Although they had a bit of a cult following in the UK and heavy MTV rotation, the rise of Grunge was too much and ‘Groovus Maximus’ and the following ‘Freewheelin’ failed to set the world on fire, they lost their deal and the band sadly…disbanded. It’s a familiar story, right?

After a 4 year stint in the rejuvenated Hanoi Rocks, Conny and Bassist Andy Christell reformed the Electric Boys and released ‘And Them Boys Done Swang’ in 2011. Now with the original line up intact, they return with the follow up to their critically acclaimed 2014 album ‘Starflight United’.

Although they were given the funk tag, the Electric Boys were never really that funky were they? If anything there may have been a touch of Sly & The Family Stone to their sound but their hearts and souls were firmly planted in 60’s pop and groove-heavy 70’s rock rather than anything else. And that is the direction this album follows, although they do touch on their funk in places, this is a straight-edged rock album.
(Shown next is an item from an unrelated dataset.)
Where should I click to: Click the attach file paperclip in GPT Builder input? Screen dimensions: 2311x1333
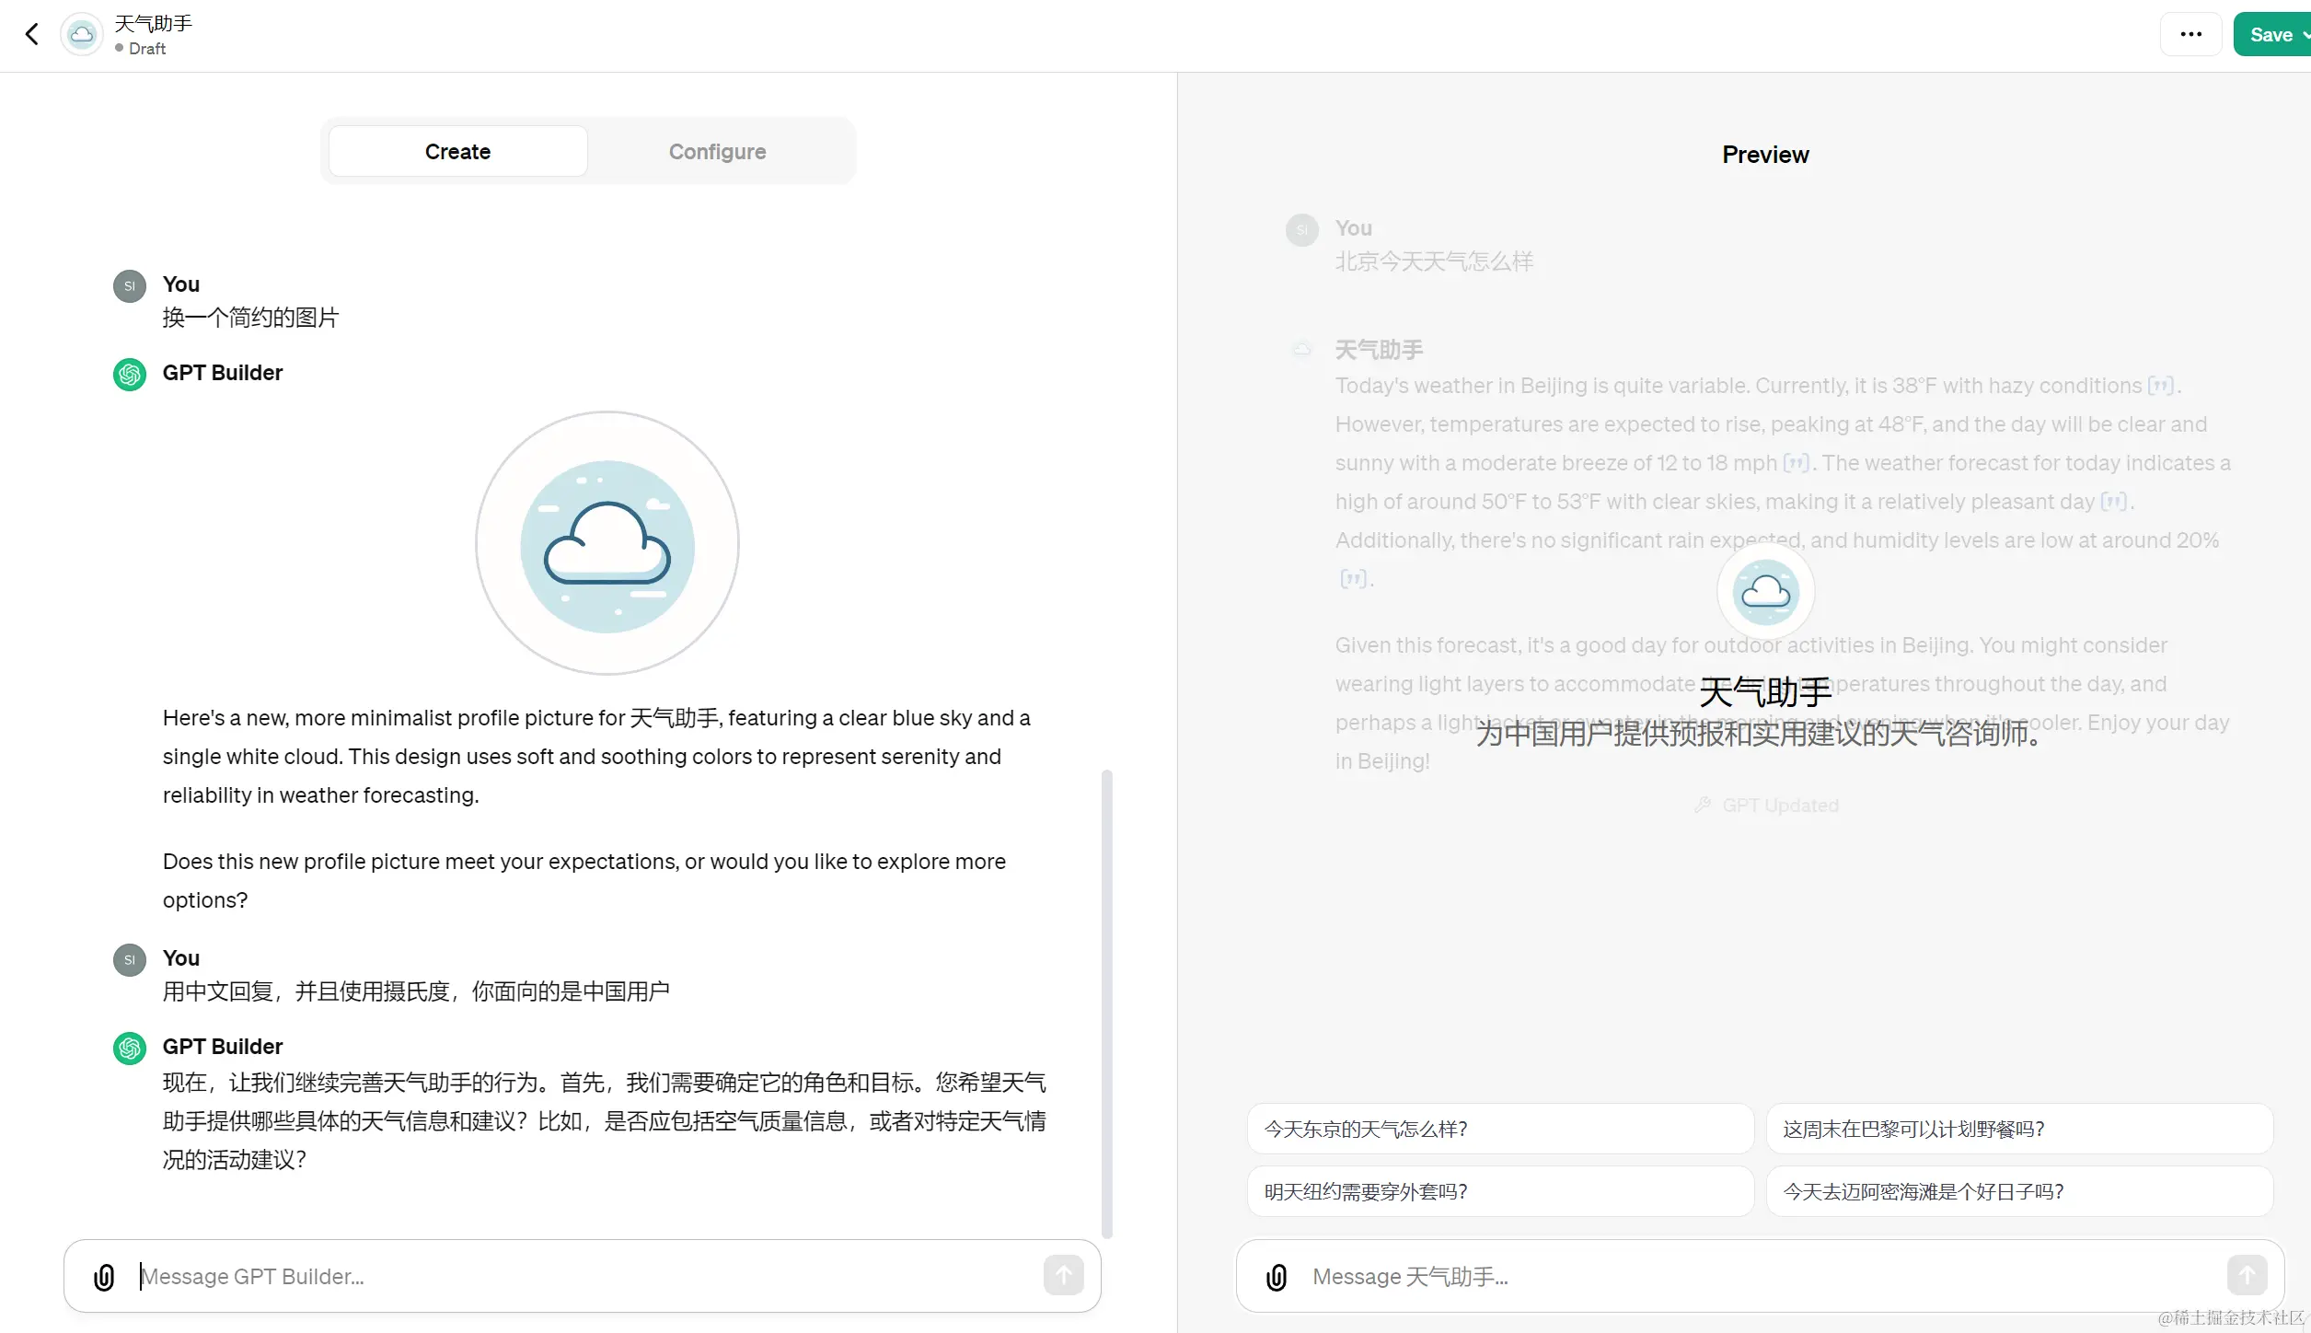coord(104,1277)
Recorded and produced in Stockholm at Ghost Ward studios by David Castillo, better known for his work with metal bands such as Katatonia and Opeth, ‘The Ghost Ward Diaries’ is a continuation of where the band left off 4 years ago.

The first thing I take from ‘Ghost Ward Diaries’ is how instant it is and how good it sounds, sonically. While it’s a traditional sounding rock album, the crisp, punchy production gives it an edgy modern feel. There’s a cocksure confidence to it. It’s full of swagger, and more importantly, full of stadium-sized choruses. If you are familiar with the recent Michael Monroe solo albums, then you may understand what I’m getting at.

Opener ‘Hangover In Hannover’ is a classic Bloom rocker with a simplistic riff and hook. I had to do a double take on that verse, as it could’ve easily been lifted from one of those post-Millennium Hanoi or Monroe solo albums, yet the bridge is pure Electric Boys. A perfect album opener. “Cold, outta money, heartbroken and pissed” sings Conny, as the music stops momentarily. A down on luck, rock ‘n’ roll road tale.

‘There She Goes Again’ has a classic, rousing verse that catches the attention from the off, before a sing-a-long-a-chorus comes on full of sentiment. A Chuck Berry-styled solo over glorious riffarama makes this an early highlight.

The ballads are full of sentiment; they’re catchy and melodic in all the right places. ‘You Spark My Heart’ takes the classic 80’s power ballad formula and gives it a modern twist, the guitars sound massive. ‘Gone, Gone, Gone’ is the big ballad, acoustic guitars, sweet choral backing vocals, a face shredder of a solo and a big chorus. What’s not to like here? Yep, they nailed it.

There is plenty to keep longtime fans happy as well. The funked up, bluesy groover ‘Love Is A Funny Feeling’ nods its head to the debut album, as does the slide-infused ‘Rich Man, Poor Man’. The band continue to get their funk out on the groovy ‘Knocked Out By Tyson’, with its killer riff and soulful backing vocals that remind me of The Black Crowes classic single ‘Remedy’, it’s an absolute belter.

While the instrumental ‘Swampmotofrog’ is a more experimental jam that I can take or leave, the likes of album closer ‘One Of The Fallen Angels’ with its euphoric chorus is essential listening. Yep, you could say the fine art of a catchy chorus has not been lost on these boys.

While Scandinavia has consistently blessed us with new and exciting underground bands for the past 20 years, you could call Electric Boys the old guard. They have been at this game, albeit inconsistently, for over 30 years, and while they may not have the legendary status or even the back catalogue of the likes of Hanoi Rocks, they hold their own, have adapted to the times and are making music as fresh and as vibrant as their debut sounded in 1989. Lyrically, Conny Bloom is in a darker place with these stories inspired by tales on the road but ‘The Ghost Ward Diaries’ is a euphoric testament to a band of survivors who refuse to lie down. Three albums into their comeback, it’ll be interesting to see where the band go next.